To book retreats, anyone can write me directly.
Best,
GJ
647 292 5415
I only started meditating about a year ago, with the aid of some books and my computer. I would like to do some more formal training and have been considering an 8 week mindfulness course. I came upon this blog through looking for reviews and comments on courses.
Thanks to everyone for their comments on here. I feel that I have learnt so much from reading them.
John’s experience has made me decide not to be too hasty and to find out more about the teacher before signing up to a course. The idea that I may be left feeling I’d just purchased a “commodity” which I could just as easily purchase on line has been holding me back.

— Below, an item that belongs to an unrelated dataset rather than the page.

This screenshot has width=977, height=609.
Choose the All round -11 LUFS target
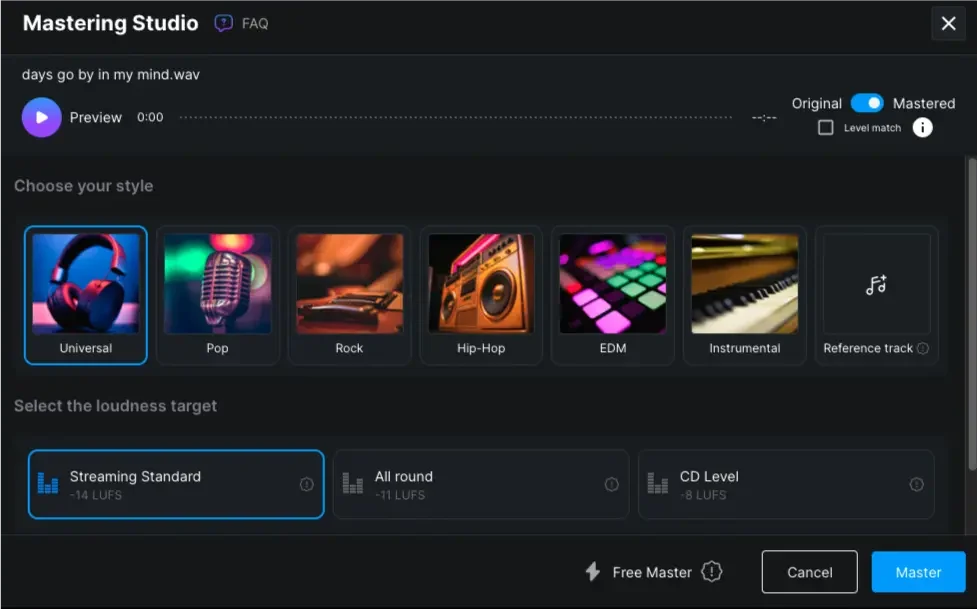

I particularly loved reading Debra’s comments and like Max, felt immediately drawn to wanting to learn from you. Might this possible? How could I reach you?
Once again, thank you all for your wisdom.
Love Sara
Dear Colleagues! Congratulations for the article. I identifiy deeply with all your words. It touchs me, it makes me angry and several other emotions ….as a YOga and mindfulness and Meditation teacher for 13 years. I try respect the “certifications, and rankings, and reviews and ratings” and all other capitalistic thinking to quick solve problems and make money. But …somestimes, I get really sad about all this. The way I got really sad when 10 years ago yoga become almost “a joke” like the colleague above says. It is sad but its true. My hairdresser this week said the yoga is a Sport….i was terrified and asked why. She answer that everyone at the GYM thought that….
So thank you all for reflecting on this subject…and being critical about this. Best wishes to all from Portugal!!
I wholeheartedly echo the sentiments that a week long retreat is often too much for a lot of people. I have just struggled with a 5 day silent retreat and I teach mindfulness! However with my past experience I stuck with it as I knew how much benefit I would get from it in the end. Is there not a gap for more relaxed mindfulness retreats to help those having done the 8 week course but not fully immersed in meditation in their daily lives. Maybe a retreat that allowed a range of diets and not just vegetarian, lots of time to relax amongst led meditations and maybe the odd glass of wine?! There must be some middle ground between today’s hectic society and a full on Buddhist retreat. Am I alone in this thinking?
I have been doing meditation from 2 years but I usually do it at home. Never enrolled myself in any kind of course.